Specifically, they detail in a manuscript published on the bioRxiv server, these viruses infect amoebas, a type of unicellular protist (in fact, this specificity is intentional) and are harmless to people. But the research, not without controversy, shows in the authors' opinion that viruses frozen tens of thousands of years ago can still be active pathogens and that this explains the serious risk posed to humans by thawing permafrost.

However, it should be noted that this is not the first case of a 'zombie virus' coming back to life after thousands of years frozen: these same researchers have previously 'resurrected' a 30,000-year-old virus, also rescued from the Siberian permafrost.

"Due to global warming, the irreversible melting of permafrost releases frozen organic matter for up to a million years, the majority of which decays into carbon dioxide and methane, further enhancing the greenhouse effect," say Researchers. “Part of this organic matter also consists of resuscitated cellular microbes (prokaryotes, unicellular eukaryotes) as well as viruses that have remained dormant since prehistoric times”.

What are the identified zombie viruses?

It is detailed that the viruses were extracted from:

  • The wool of a mammoth.
  • from the intestines of a Siberian wolf.
  • From a lake in the area.
  • It is detailed that their genomes were all different and never seen before.

Some of them represent a potential threat to public health since they can infect other organisms. The scientists clarified that other viruses can still be found in the area and assured that they will be studied. ''The situation would be much more disastrous in the case of plant, animal or human diseases caused by these unknown ancient viruses,'' the research report said.

They do not rule out that the viruses continue to be contagious and the scope that they would have among human beings is unknown.

What about the viruses buried in the permafrost?

Global warming and the irreversible thawing of the permafrost are releasing frozen organic matter. "A quarter of the northern hemisphere is covered by permanently frozen ground, called permafrost," the researchers write in their paper.

Many of the viruses that will be released as the ice thaws will be completely unknown, although it remains to be seen how infectious these viruses will be once exposed to light, heat, and oxygen from the outside environment. All these areas could be investigated in future studies.

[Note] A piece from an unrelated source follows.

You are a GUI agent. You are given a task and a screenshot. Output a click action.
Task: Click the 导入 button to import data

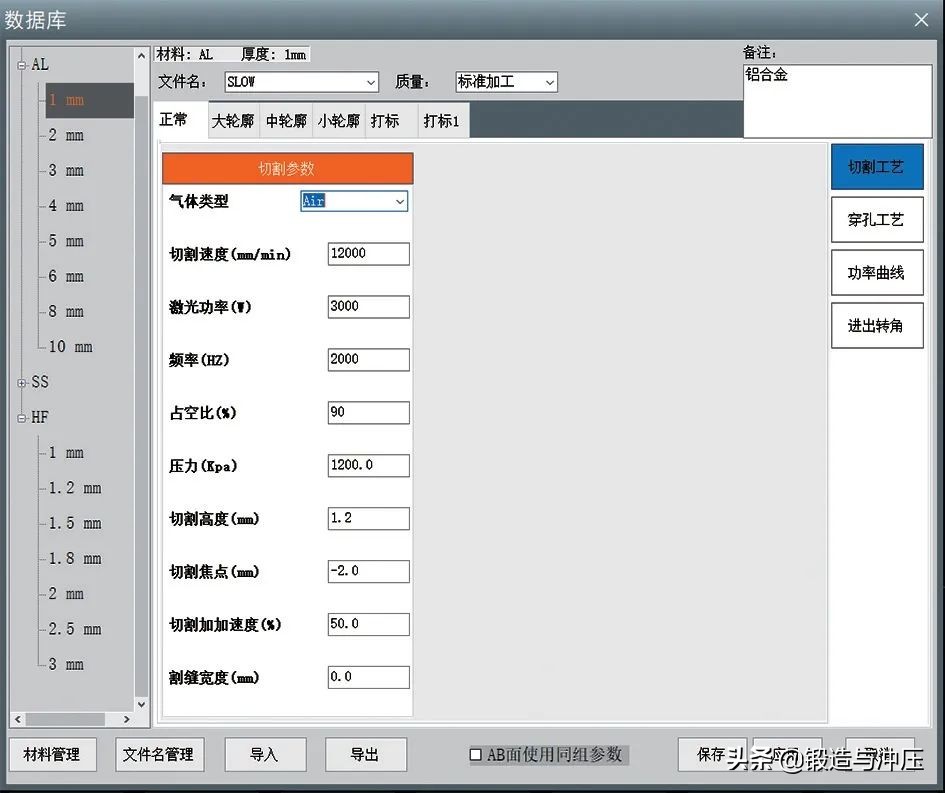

The viruses resurrected in this case were found in different samples including frozen mammoth scat, mammoth wool, and the stomach contents of a Siberian wolf.

Be that as it may, they stress that the objective of this research is to understand the danger posed by melting ice and activities such as mining in these permanently frozen soils, which can release not only viruses but also bacterial species that could become infectious to humans.

Warning issued in 2013

Aix-Marseille University professor Jean-Michel Claverie, a co-author of the study, issued a warning to medical authorities about the lack of meaningful updates on "live" viruses in permafrost since the original studies in 2014 and 2015, The Sun reported. "This erroneously suggests that such occurrences are rare and that 'zombie viruses' are not a threat to public health," the research team wrote in their findings.

To study these awakening organisms, scientists have, perhaps paradoxically, revived some of these so-called "zombie viruses" from the Siberian permafrost. The oldest, named Pandoravirus yedoma after the mythological character Pandora, whose curiosity led her to open a box of trouble, and the type of soil it was found in, was 48,500 years old, a record age for a frozen virus returning to a state where it has the potential to infect other organisms. This breaks the previous record held by a 30,000-year-old virus discovered by the same team in Siberia in 2013.

After studying the live cultures, the scientists found that all "zombie viruses" have the potential to be infectious and are therefore a "health threat." They posit that we could see more COVID-19-style pandemics in the future as the constantly melting permafrost continues to release long-dormant viruses like a microbial Captain America.